30 Jahre ist es nun her, seit die verhasste Mauer, das Monstrum, das Berlin teilte und verunzierte, geöffnet wurde. Eine Diktatur war in die Jahre gekommen und sah ziemlich alt aus und offensichtlich machtlos, als Bürgerrechtler, Kirchenleute, Menschen aus Leipzig, Dresden, Halle und Berlin und aus welchem Winkel der damaligen DDR auch immer mit Kerzen friedlich auf die Straße gingen und den Machthabern ihre Grenzen aufzeigten. Denen, die die Macht über 40 Jahre in ihren Händen gehabt hatten, gestützt durch sowjetische Panzer und Soldaten, mit denen mehrfach Revolten in der DDR, in Ungarn und in der CSSR zusammengeschossen und zusammengeknüppelt wurden. Und jetzt zeigte sich, wie machtlos die SED-Kommunisten waren, ohne Panzer, ohne Soldaten, ohne Gewehre. Niemand hat es für möglich gehalten, hat geahnt, dass es zu diesem Zeitpunkt-wir nennen den 9. November 1989-passieren würde. Insofern hatten die in Bonn auch keinen Plan. Rudolf Seiters, 1989 Bundesminister für besondere Aufgaben und Chef des Bundeskanzleramtes und als solcher gewiss einer der Vertrauten des Kanzlers Helmut Kohl, räumt denn auch heute ein: „Wir hatten keinen Masterplan“. So steht es in einem Buch, das verfasst ist von Augenzeugen des damaligen Geschehens. „Wir sind dabei gewesen“, heißt der Untertitel zum Buch: „30 Jahre Deutsche Einheit.“
Wenn man die Namen der Autoren liest, ist es wie ein Who is Who der damaligen Zeit. Angela Merkel schreibt das Grußwort, Wolfgang Schäuble äußert sich zur Vorgeschichte von Mauerfall und Deutscher Einheit, Rainer Eppelmann, der zur Opposition in der DDR zählte, wählte für seine Gedanken den Titel: „Manchmal genügt ein einziges Jahr, um die Welt zu verändern“. Wie wahr! Was für ein Jahr! Gregor Gysi, dieser eher bunte Vogel(Pardon!) aus der einstigen DDR, ein Anwalt, der mit den SED-Mächtigen oft zu tun hatte und später in der PDS und in der heutigen Linken immer noch eine Rolle spielt, dieser Gysi schreibt über den „urdemokratischen Impuls“. Ich lass das mal so stehen, wünschte mir von Gysi aber auch Aufklärung darüber, wo denn nach der Auflösung der SED deren Milliarden-Vermögen geblieben ist.

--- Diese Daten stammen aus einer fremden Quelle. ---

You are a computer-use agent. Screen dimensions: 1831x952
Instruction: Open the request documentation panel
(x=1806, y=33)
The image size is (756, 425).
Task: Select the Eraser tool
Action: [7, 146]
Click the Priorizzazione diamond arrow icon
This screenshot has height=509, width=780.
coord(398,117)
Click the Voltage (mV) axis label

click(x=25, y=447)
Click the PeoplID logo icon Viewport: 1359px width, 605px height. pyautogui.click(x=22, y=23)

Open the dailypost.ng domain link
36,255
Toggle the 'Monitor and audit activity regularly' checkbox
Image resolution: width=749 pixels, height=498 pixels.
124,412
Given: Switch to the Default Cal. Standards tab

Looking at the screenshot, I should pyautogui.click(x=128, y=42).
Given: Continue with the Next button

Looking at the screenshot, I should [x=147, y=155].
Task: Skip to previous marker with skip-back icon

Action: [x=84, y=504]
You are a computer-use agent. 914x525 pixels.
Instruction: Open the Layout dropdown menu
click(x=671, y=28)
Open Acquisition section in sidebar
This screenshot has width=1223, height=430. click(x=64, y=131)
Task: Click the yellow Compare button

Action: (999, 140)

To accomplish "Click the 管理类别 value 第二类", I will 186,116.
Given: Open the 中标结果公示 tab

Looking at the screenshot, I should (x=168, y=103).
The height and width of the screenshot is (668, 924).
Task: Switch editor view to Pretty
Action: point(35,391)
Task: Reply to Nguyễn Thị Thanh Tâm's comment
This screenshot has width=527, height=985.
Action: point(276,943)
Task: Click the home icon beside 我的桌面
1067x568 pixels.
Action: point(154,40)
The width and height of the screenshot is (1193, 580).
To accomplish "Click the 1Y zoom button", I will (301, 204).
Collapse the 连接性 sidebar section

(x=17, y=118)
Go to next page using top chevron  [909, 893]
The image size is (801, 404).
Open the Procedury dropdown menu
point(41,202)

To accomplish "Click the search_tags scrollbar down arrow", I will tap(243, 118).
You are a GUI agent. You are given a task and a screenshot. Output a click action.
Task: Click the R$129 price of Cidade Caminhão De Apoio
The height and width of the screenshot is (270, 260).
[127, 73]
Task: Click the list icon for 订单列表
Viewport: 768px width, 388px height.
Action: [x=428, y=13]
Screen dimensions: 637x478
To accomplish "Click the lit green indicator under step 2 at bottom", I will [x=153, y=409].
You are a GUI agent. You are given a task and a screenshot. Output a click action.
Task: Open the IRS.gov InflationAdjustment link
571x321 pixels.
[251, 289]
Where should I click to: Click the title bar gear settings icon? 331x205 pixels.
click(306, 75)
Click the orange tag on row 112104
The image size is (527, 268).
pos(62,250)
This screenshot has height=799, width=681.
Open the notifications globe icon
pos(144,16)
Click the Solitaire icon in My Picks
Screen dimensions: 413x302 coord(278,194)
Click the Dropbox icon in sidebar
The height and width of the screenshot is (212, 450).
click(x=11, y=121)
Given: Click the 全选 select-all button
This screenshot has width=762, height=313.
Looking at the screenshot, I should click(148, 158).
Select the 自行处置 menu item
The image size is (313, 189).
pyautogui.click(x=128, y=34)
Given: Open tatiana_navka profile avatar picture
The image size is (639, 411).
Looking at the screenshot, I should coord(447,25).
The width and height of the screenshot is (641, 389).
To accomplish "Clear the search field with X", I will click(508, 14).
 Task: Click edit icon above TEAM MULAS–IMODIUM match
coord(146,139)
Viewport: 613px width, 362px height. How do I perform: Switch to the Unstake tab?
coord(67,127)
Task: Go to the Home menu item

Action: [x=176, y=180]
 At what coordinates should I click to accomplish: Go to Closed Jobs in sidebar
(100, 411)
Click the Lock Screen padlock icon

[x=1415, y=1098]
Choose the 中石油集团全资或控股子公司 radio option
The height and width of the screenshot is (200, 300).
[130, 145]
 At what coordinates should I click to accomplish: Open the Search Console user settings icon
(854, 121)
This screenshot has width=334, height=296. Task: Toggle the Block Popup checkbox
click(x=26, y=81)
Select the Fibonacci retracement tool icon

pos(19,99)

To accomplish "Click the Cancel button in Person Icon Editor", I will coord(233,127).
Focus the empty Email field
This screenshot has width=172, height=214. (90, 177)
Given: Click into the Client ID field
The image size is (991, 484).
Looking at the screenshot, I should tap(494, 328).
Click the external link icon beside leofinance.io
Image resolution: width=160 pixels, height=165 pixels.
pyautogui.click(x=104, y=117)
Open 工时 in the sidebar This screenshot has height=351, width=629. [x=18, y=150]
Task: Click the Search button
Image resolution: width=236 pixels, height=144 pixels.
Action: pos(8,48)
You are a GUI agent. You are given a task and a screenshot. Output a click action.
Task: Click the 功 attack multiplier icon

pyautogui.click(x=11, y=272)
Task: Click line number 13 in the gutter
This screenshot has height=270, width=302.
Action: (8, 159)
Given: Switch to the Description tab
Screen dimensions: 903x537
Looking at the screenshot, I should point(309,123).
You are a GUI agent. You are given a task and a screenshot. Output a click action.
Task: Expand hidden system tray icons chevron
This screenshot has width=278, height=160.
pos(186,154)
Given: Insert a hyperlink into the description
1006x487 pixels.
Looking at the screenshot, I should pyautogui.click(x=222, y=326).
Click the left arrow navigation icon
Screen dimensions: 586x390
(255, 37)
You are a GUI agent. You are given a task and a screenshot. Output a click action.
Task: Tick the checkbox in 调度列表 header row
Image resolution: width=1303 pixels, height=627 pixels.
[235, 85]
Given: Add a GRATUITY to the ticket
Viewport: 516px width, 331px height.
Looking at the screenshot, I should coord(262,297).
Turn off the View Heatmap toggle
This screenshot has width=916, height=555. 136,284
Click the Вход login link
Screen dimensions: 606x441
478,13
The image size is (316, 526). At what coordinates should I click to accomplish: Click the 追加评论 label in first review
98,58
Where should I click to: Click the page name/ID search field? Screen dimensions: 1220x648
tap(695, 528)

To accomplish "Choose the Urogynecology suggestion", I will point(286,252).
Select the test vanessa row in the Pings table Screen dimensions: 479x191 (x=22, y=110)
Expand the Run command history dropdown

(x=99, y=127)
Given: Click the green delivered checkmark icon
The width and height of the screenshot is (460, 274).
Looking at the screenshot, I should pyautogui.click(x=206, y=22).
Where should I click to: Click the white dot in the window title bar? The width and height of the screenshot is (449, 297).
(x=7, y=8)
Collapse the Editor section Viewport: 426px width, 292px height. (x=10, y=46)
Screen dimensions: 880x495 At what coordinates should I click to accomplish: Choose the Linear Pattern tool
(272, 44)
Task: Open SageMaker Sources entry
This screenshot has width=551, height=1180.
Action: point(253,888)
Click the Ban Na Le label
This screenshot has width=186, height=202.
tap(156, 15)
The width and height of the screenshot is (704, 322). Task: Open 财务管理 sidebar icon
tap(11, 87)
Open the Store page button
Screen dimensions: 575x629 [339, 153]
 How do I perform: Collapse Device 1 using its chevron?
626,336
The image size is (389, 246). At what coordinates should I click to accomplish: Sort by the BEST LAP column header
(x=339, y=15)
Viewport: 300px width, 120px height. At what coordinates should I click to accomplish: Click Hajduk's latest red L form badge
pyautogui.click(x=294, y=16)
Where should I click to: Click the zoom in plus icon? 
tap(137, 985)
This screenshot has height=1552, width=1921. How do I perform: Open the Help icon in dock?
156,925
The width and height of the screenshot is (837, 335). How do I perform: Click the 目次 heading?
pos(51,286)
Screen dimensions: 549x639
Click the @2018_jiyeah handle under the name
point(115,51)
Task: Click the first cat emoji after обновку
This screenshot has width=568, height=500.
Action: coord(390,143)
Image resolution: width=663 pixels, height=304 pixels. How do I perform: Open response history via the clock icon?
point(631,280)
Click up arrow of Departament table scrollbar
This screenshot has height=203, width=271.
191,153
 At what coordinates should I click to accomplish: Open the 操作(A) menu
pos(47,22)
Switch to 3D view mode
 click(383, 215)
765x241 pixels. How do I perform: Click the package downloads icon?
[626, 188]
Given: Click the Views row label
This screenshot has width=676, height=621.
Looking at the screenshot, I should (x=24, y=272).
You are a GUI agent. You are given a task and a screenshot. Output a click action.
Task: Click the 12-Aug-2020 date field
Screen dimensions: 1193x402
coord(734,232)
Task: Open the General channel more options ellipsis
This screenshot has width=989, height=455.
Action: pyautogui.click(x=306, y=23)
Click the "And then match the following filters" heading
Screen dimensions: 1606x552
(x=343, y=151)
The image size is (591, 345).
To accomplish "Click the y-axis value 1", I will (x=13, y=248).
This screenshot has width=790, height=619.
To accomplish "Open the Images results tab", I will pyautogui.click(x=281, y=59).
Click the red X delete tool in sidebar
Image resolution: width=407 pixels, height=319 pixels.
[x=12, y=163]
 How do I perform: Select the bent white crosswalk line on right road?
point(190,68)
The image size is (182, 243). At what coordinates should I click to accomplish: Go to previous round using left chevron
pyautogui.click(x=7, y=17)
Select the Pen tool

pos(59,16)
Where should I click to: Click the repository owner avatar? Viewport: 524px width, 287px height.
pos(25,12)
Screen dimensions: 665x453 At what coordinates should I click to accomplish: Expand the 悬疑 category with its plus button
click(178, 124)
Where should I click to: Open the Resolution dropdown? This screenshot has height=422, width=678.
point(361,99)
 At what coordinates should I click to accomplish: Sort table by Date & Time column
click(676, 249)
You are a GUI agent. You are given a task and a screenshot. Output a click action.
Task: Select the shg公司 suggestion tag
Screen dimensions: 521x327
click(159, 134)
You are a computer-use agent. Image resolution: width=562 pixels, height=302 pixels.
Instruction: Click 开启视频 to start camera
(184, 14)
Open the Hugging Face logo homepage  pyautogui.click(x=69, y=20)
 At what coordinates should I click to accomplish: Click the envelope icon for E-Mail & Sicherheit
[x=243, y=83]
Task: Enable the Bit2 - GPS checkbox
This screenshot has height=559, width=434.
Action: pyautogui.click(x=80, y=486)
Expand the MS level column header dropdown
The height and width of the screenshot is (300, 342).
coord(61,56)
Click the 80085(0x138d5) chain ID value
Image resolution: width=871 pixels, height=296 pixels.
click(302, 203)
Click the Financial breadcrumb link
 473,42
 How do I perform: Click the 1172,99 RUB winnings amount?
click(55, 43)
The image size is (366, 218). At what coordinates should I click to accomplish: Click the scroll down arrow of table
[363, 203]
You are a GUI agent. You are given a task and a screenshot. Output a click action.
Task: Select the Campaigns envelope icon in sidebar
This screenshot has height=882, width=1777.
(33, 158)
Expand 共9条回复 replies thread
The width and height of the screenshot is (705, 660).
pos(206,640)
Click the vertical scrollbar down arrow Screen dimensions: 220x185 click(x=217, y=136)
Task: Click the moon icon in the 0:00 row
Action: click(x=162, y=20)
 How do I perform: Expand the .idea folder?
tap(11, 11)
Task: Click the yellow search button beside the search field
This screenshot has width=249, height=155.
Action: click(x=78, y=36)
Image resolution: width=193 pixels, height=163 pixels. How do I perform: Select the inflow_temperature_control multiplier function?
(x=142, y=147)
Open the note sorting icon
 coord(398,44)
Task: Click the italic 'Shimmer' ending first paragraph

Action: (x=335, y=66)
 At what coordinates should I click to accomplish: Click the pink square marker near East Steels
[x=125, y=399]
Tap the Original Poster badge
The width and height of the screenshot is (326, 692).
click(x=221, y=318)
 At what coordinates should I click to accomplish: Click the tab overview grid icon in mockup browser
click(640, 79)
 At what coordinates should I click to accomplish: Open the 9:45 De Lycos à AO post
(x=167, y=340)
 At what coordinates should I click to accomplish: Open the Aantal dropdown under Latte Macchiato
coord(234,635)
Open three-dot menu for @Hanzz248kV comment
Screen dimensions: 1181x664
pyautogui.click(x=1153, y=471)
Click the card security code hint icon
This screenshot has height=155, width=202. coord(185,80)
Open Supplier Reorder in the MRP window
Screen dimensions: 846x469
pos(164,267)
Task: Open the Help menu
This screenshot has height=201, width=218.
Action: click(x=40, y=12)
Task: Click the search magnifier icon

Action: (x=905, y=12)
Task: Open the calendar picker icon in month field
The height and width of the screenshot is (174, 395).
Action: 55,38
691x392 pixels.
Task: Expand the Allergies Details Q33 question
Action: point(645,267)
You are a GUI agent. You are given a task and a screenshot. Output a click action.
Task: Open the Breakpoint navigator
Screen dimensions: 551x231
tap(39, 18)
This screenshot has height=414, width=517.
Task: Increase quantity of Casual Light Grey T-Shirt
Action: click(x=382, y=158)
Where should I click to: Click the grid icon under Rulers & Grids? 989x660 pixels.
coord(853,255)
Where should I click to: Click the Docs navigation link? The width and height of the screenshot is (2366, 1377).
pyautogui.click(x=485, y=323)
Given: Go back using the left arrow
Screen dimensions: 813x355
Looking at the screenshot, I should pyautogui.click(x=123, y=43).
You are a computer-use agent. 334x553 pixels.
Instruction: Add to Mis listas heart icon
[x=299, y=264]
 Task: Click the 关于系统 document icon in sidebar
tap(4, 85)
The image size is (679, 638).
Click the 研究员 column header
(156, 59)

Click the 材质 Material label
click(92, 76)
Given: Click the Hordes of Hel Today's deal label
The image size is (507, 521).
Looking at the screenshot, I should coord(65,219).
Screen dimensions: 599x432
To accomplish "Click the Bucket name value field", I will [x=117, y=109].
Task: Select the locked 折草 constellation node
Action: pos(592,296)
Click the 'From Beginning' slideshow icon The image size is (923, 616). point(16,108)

Kohls Privatreise in die DDR
Ich will nicht alle Namen nennen, es sind zu viele. Lothar de Maiziere, ein Mann der evangelischen Kirche in der DDR, Mitglied der Volkskammer im Jahre 1990, erster Ministerpräsident der DDR, der durch freie Wahlen ins Amt kam, dann Mitglied des Bundestages, für kurze Zeit Minister im Kabinett von Kohl, seit 1956 CDU-Mitglied, Rechtsanwalt, Musiker, beschreibt seinen „Weg zur deutschen Einheit“. Friedhelm Ost, Kohls langjähriger Regierungssprecher, später Mitglied des Bundestages, der den Wahlkampf für die erste freie Wahl 1990 für Kohl mitorganisieren musste, ist zu nennen. Es war viel Arbeit, ehe die „Allianz für Deutschland“ zusammengezimmert war. Ost schildert auch, wie er mit Kohl der DDR einen Privatbesuch 1987 abstattete. Diese Zusage hatte Kohl Erich Honecker abgerungen, als dieser zuvor der Bundesrepublik einen ersten offiziellen Besuch abstattete. Für den SED-Chef war dieser Auftritt im Bonner Kanzleramt der Höhepunkt seiner Karriere, er sah sich auf dem Gipfel durch diese Form der Anerkennung, musste aber zulassen, dass die Rede von Helmut Kohl, gehalten während eines Abendessens zu Ehren der deutschen Gäste aus dem Osten, auch vom DDR-Rundfunk und Fernsehen übertragen wurde.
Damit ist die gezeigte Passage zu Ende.